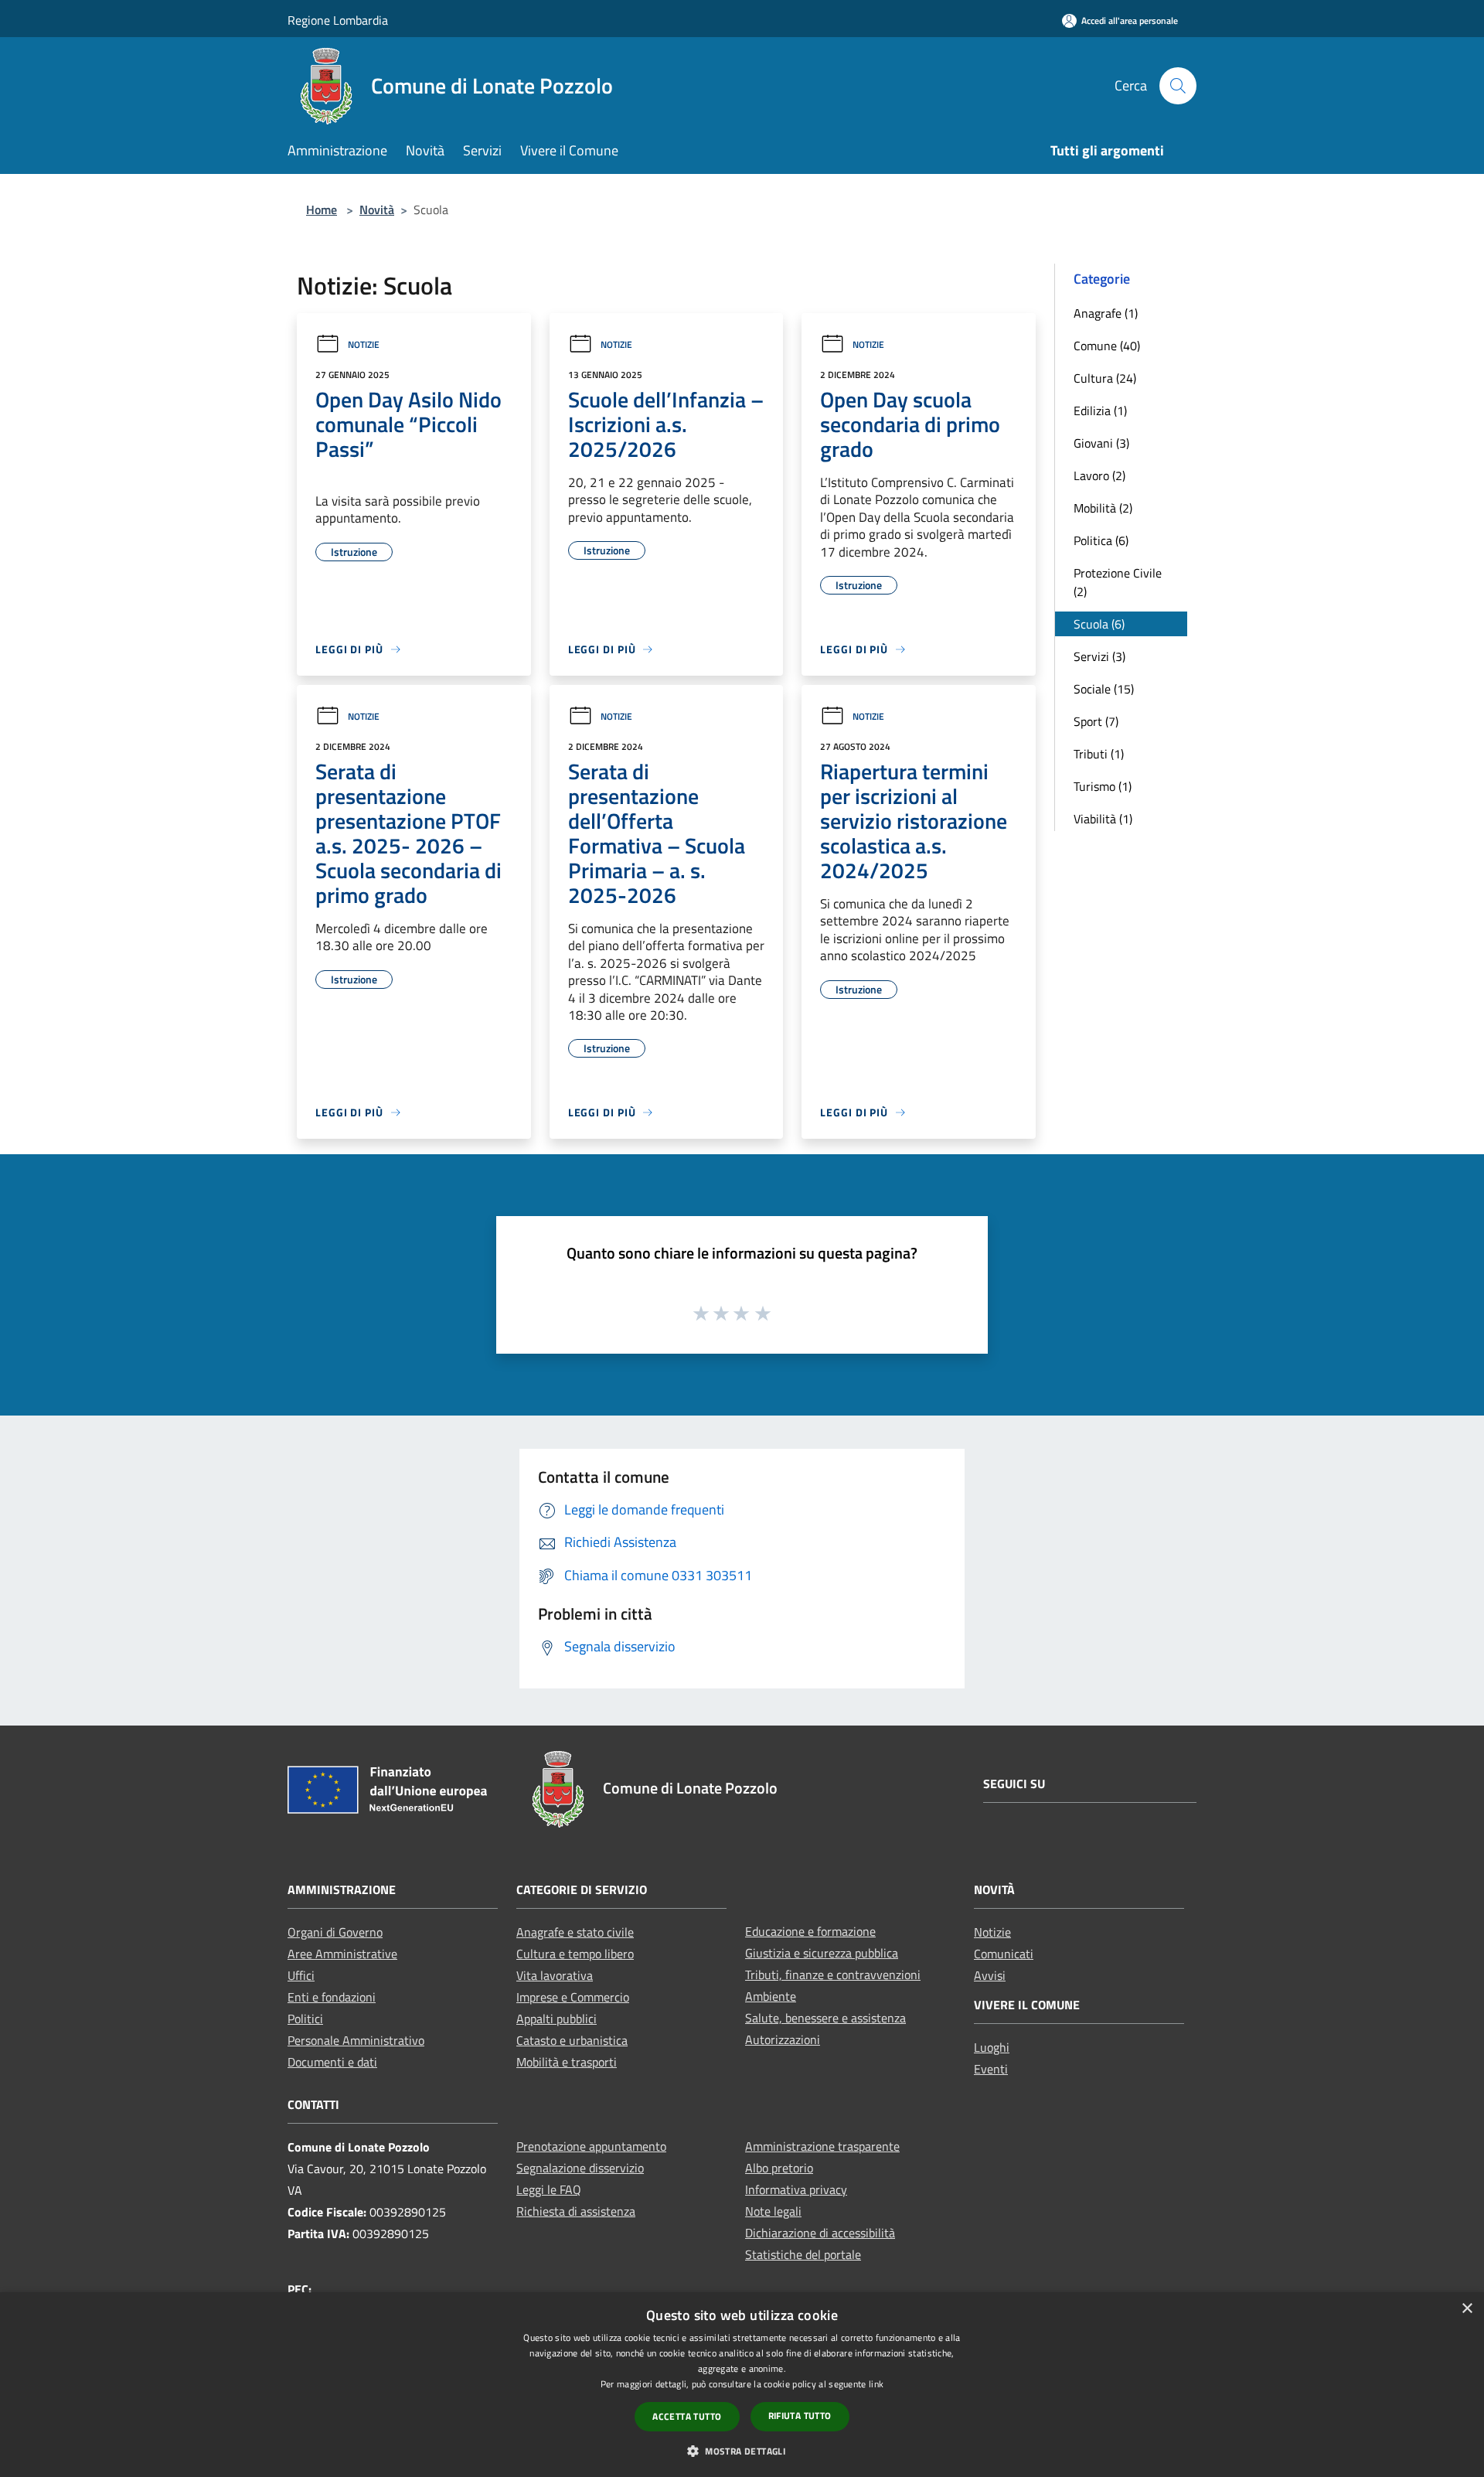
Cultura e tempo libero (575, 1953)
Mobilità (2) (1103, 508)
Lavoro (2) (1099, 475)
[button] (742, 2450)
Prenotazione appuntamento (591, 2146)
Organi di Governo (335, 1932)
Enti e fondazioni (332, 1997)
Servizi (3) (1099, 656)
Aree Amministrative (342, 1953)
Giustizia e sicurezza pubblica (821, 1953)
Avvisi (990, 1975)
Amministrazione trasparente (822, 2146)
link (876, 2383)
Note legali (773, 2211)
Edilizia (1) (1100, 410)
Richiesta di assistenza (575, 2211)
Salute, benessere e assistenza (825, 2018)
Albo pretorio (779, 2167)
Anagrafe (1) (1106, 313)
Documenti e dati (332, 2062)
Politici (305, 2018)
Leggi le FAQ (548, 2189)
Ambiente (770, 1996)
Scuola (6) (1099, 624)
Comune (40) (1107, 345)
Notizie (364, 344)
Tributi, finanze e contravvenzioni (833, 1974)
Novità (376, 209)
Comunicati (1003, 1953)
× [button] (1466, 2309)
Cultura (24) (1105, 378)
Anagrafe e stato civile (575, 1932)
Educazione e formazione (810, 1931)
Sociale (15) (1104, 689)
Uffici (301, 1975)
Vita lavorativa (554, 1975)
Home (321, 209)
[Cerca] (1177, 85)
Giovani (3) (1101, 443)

> **Exercise prompt**
In the answer, the data should reappear exactly, with no pictures.

> **Answer box**
Cultura e tempo libero (575, 1953)
Mobilità (2) (1103, 508)
Lavoro (2) (1099, 475)
[button] (742, 2450)
Prenotazione appuntamento (591, 2146)
Organi di Governo (335, 1932)
Enti e fondazioni (332, 1997)
Servizi (3) (1099, 656)
Aree Amministrative (342, 1953)
Giustizia e sicurezza pubblica (821, 1953)
Avvisi (990, 1975)
Amministrazione trasparente (822, 2146)
link (876, 2383)
Note legali (773, 2211)
Edilizia (1) (1100, 410)
Richiesta di assistenza (575, 2211)
Salute, benessere e assistenza (825, 2018)
Albo pretorio (779, 2167)
Anagrafe (1) (1106, 313)
Documenti e dati (332, 2062)
Politici (305, 2018)
Leggi le FAQ (548, 2189)
Ambiente (770, 1996)
Scuola (6) (1099, 624)
Comune (40) (1107, 345)
Notizie (364, 344)
Tributi, finanze e contravvenzioni (833, 1974)
Novità (376, 209)
Comunicati (1003, 1953)
× [button] (1466, 2309)
Cultura (24) (1105, 378)
Anagrafe e stato civile (575, 1932)
Educazione e formazione (810, 1931)
Sociale (15) (1104, 689)
Uffici (301, 1975)
Vita lavorativa (554, 1975)
Home (321, 209)
[Cerca] (1177, 85)
Giovani (3) (1101, 443)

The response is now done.